IL-17 and TNF Synergistically Modulate Cytokine Expression while Suppressing Melanogenesis: Potential Relevance to Psoriasis

Abstract

Inflammation-associated pigmentation changes are extremely common, but the etiology behind this clinical observation remains elusive. Particularly, it is unclear how the myriad of cytokines known to be involved in inflammatory skin processes affect epidermal melanocytes. We sought to determine how IL-17 and TNF influence normal human melanocytes, as these two cytokines have been implicated in various skin diseases. IL-17 and TNF jointly stimulated broad inductions of cytokines , including melanoma mitogens CXCL1 and IL-8. Moreover, IL-17 and TNF synergistically inhibited pigmentation-related signaling and melanin production, and induced keratinocytes production of β-defensin 3, an antagonist for melanocortin-receptor 1. When analyzing psoriasis lesions that are known to over express IL-17 and TNF, we observed an increase in melanocyte number and a simultaneous decrease in pigmentation signaling.

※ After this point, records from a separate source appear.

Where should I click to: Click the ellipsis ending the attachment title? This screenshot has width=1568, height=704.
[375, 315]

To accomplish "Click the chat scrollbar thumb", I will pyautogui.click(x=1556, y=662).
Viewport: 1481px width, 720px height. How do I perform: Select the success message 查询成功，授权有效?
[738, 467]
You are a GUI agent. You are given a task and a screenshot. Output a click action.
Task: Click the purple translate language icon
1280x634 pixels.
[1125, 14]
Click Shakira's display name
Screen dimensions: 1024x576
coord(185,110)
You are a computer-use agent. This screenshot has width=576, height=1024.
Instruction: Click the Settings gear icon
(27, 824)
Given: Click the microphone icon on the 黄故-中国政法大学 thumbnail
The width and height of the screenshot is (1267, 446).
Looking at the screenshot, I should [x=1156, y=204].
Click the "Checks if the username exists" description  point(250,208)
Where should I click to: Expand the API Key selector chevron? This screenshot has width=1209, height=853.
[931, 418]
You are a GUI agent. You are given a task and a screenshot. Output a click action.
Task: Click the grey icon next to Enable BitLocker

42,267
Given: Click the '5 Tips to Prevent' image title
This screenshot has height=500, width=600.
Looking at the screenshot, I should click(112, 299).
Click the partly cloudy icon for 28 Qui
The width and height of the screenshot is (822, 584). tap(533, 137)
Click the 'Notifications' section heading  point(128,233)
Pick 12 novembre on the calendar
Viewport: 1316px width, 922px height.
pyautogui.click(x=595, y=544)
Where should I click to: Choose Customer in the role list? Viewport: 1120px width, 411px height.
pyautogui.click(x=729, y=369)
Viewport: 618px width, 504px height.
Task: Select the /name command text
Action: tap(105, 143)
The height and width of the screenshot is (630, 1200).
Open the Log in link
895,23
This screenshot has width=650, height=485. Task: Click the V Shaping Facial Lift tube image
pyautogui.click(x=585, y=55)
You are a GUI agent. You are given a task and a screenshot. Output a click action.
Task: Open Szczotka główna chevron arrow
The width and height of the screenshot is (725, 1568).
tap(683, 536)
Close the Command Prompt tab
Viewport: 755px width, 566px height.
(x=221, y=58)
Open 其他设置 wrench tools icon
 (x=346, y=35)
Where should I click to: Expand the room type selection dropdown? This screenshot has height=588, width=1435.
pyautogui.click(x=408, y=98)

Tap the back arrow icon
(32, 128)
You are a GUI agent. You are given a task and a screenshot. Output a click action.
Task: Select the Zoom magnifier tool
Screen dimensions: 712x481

Furthermore, therapeutic neutralization of TNF and IL-17 with mAbs results in a rapid recovery of pigment gene expression in psoriasis lesions. These results demonstrate that IL-17 and TNF can impact both the growth and pigment production of melanocytes, which may contribute to the pigmentation changes associated with psoriasis. These findings may allow the development of novel therapeutics for pigmentary disorders and bring new insights into the immune milieu surrounding melanocytes and related neoplasms.